Cuarenta y seis años después de aquella jornada de adiestramiento, los cangueses Emilio Cordeiro (hoy con 66 años) y Antonio Fernández (67), que entonces cumplían el servicio militar en el Antequera como artillero y timonel señalero, respectivamente, reviven un episodio que llevó a la Armada a prescindir para siempre del uso de esos "G7a", de siete metros de largo, 56 centímetros de ancho y casi tonelada y media de peso. "Cuando leímos en el FARO que unos buzos habían localizado el torpedo, supimos que era el nuestro", coinciden.

"Lo lanzamos rumbo sureste. Salió disparado sin problemas [momento que recoge la imagen]. Estaban a punto de ordenar a los del bote que los siguieran cuando, de repente, comenzó a girar más y más hacia el oeste, el rumbo que nosotros llevábamos", relata Cordeiro.

Fueron minutos de vértigo. Aun sin explosivo, la colisión del artefacto contra el destructor podría arriesgar la flotabilidad del buque (de 101 metros de eslora y 9,6 de manga). Antonio Fernández recuerda cómo se vivió esa tensión en el puente: "Había mucho revuelo. Es que venía directamente hacia nosotros". Ante el "riesgo real de impacto", el comandante ordenó virar a toda máquina hacia estribor. Muchos tripulantes ya se temían lo peor. Veían la estela del torpedo cada vez más cerca y cruzaban los dedos deseando que frenase su alocada carrera o se fuera definitivamente al fondo.

"Pasó a menos de 100 metros del buque", aseguran al unísono Cordeiro y Fernández. En el puente suspiraban del alivio, aunque por poco tiempo. El torpedo continuaba navegando a 34 nudos de velocidad y todavía suponía una amenaza para el resto de barcos que navegaban en ese momento por la ría. Además, se trataba de un proyectil valorado en esa época en torno a un millón de pesetas, por lo que había que recuperarlo como fuera.

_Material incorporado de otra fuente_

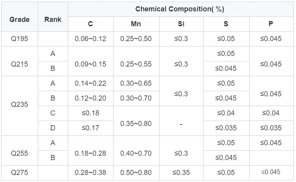The image size is (296, 182).
Task: Select the Si column header
Action: [x=181, y=24]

Tras una errática trayectoria, el Antequera perdió de vista la estela del proyectil cuando enfilaba hacia la salida de la ría. Cordeiro lo tiene muy presente: "Esperamos tres horas a que emergiera, cuando normalmente lo hacía al cabo de 15 o 20 minutos. Pero ni rastro. Se hizo de noche y regresamos a la Escuela Naval". Otros buques asumieron la búsqueda durante ese fin de semana, aunque sin ningún éxito. Para mandos y marineros, el extravío del proyectil quedó grabado como un suceso extraordinario que Emilio Cordeiro nunca logró comprender: "Y qué curioso que lo encontraran unos buceadores en esa zona. Es que a bordo solíamos bromear diciendo: "¡Un día imos reventar Bueu!".